Turn Around One of the best all round dressing up efforts made was a friend's 30Th 'Turn Around' (or was that Turn About?) party, where you have to dress as your partner. This was easy for me, I wore my husband's workshop/mechanic overalls and had a grand time. All the men dressed as women. They arrived so nervous that they drank far too many cocktails then ended up swapping clothes and wigs with each other all night. Our friend Pete's nylon dress caught fire when he was dancing on the tables and it poured with rain, but it didn't matter. There were some very sore heads the next day.
Mad Hair In spite of feeling nervous about going to a Mad Hair housewarming party where we didn't know anybody, I did my hair in lots of different pony tails, stuck straight sticks through each one, then wrapped ribbon & elastic bands round. After an hour or so my sticks were drooping and digging in to my scalp uncomfortably. My husband wore some tight trousers, a wide open necked shirt, medallions and a big curly wig. Unfortunately on this occasion everybody had made too much of an effort and the precious few we might have known in a crowd of 200 were entirely unrecognisable, so it was a bit of an odd evening.

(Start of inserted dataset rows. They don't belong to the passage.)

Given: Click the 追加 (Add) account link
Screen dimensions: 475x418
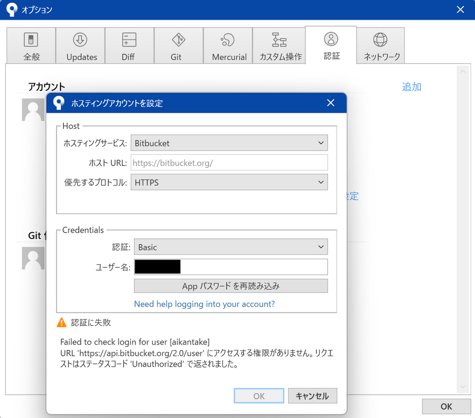Looking at the screenshot, I should [411, 87].
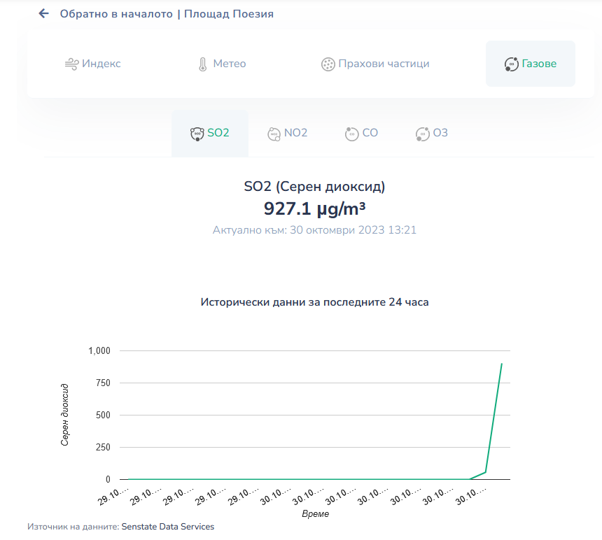This screenshot has width=602, height=540.
Task: Open the Индекс tab label
Action: (102, 64)
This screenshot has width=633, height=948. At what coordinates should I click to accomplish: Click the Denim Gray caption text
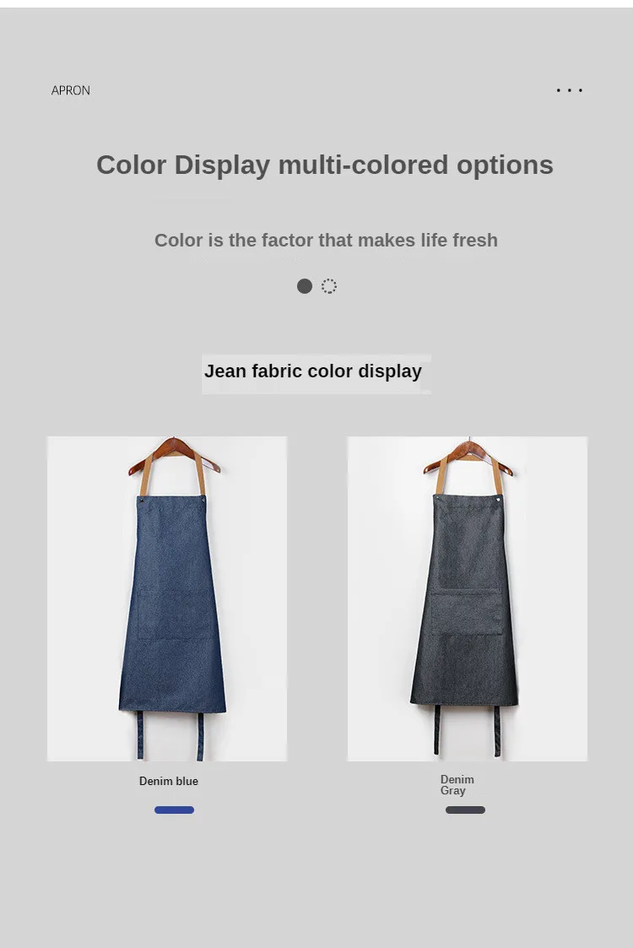[x=457, y=785]
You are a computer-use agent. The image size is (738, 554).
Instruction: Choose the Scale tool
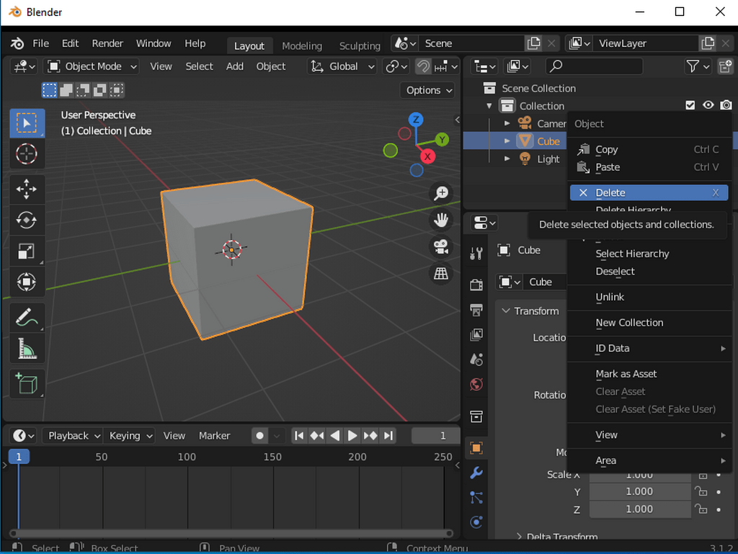(27, 251)
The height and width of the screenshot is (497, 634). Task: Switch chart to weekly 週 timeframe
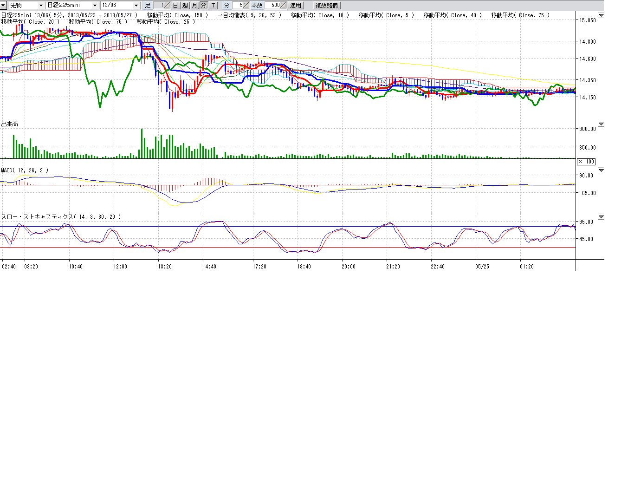(x=185, y=6)
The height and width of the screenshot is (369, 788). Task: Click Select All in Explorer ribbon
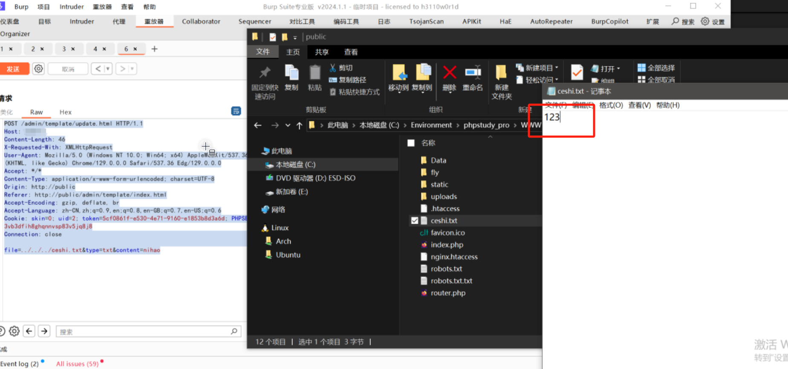coord(656,68)
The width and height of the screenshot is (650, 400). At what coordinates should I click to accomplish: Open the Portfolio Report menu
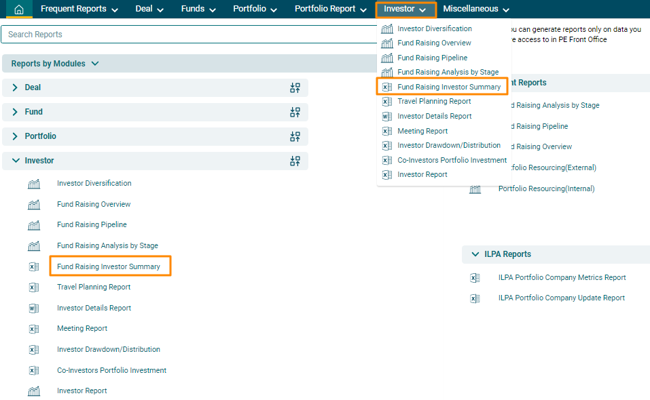331,9
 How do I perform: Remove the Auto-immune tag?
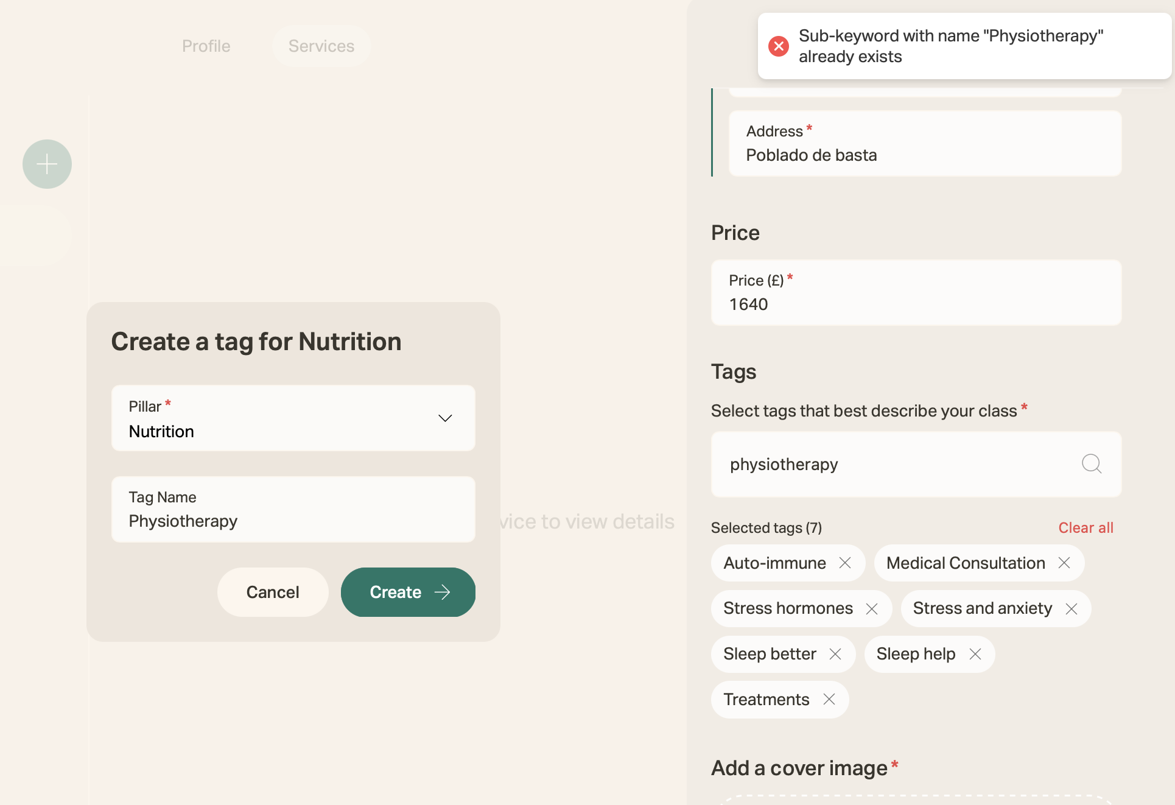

Countries This time everybody had to dress up in an outfit that embodied the country they were given at random. I was a punk from London. My husband had Germany, so went as the Red Baron and got a leather flying jacket from mitumba that has hung bulkily in our cupboard ever since. The nuts guy who dressed up in a Nazi uniform ended up getting in a fight.
Kenya Cowboy My favourite had to be our own KC party where interpretations on the theme varied widely. Some panicked about the dress code beforehand, to which I said, 'don't worry, you are a KC, just come as yourself!!' (Tee He!)
My husband wore too short beige shorts, knee socks and Bata boots, a checked short sleeved shirt and leather hat. I wore a khanga fabric skirt, Kenya made sheepskin Ugg boot/slippers, no make-up, unbrushed hair, a beaded belt but failed to find a fur or sheepskin gilet, damn. Other men wore kikoys and Kenya Flags or full safari outfits while the the best dressed girl wore a 1980s long flowing skirt with a low slung wide belt over a billowing white shirt and blow-dried hair- KukiGallman style. Perfect.